The 10th L.A. Latino Intl. Film Festival wrapped Sunday with Luis Estrada’s Mexican satire “Un Mundo Maravilloso” (A Wonderful World) taking home the Rita Award for best film.
Pic’s Damian Alcazar won the actor prize.
The 10-day LALIFF was a staging ground for various surprise events, including a sneak preview of Alejandro Gonzalez Inarritu’s “Babel” and a talk with John Singleton, who showed clips of his first Latino-themed production, “Illegal Tender,” with helmer Franc Reyes and lead actress Wanda de Jesus in attendance.
Toronto People’s Choice awardrecipient “Bella,” by Alejandro Gomez Monteverde, opened the fest Oct. 5, while Lionsgate’s upcoming “Pretendiendo” closed the fest on a crowdpleasing note. Leads Barbara Mori and Marcelo Mazzarello joined Chilean tyro helmer Claudio Dabed in presenting the pic.
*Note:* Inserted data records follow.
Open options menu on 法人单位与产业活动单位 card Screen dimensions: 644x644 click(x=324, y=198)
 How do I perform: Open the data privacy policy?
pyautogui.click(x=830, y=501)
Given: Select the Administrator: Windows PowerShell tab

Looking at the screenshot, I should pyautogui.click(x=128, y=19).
Other awards were evenly spread, with Cuba’s Humberto Solas nabbing the director award for his drama “Barrio Cuba,” while the screenplay nod went to Argentina’s Tristan Bauer for his Falklands War drama “Iluminados por el fuego.” Spain’s Alberto Rodriguez won the Opera Prima (debut feature) award for his coming-of-age pic “Siete virgenes” (Seven Virgins). Argentine Marcos Carnevale’s “Elsa y Fred” took home the audience award.
Mexican helmers dominated docu honors, with Juan Carlos Rulfo picking up yet another award for his harrowing doc “En el Hoyo” (In the Pit). Tin Dirdamal snagged the jury docu award for his immigrant account “De Nadie” (No One).
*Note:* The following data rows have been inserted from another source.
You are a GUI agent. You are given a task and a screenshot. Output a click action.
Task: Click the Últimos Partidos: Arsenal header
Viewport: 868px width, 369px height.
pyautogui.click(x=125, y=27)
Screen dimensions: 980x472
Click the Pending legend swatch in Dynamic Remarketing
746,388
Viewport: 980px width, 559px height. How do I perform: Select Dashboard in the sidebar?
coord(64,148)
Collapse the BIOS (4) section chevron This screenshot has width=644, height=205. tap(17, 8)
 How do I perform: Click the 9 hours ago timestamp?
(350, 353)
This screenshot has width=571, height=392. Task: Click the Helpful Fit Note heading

Festival was co-founded by Edward James Olmos and Marlene Dermer.
“I think we’ve turned a corner,” said Dermer, alluding to the various hard-won battles the fest had to fight to get its roster. “This is the first time we’ve presented so many premieres.”
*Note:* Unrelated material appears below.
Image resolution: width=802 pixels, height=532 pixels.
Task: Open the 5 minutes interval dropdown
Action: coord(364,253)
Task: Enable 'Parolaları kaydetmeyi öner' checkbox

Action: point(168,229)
Attendance was up, per fest organizers, and more high-profile side events made the festival more interesting than past editions. These included a panel sponsored by NBC U’s bilingual web Mun2 that presented musicvideo helmers who shared their views on crossing over to feature films. The Screen Actors Guild hosted a panel on diversity in casting, and Brazilian producer Deborah Calla moderated a panel on Brazilian cinema that included UCLA’s Randal Johnson and Brazilian helmer Caca Diegues.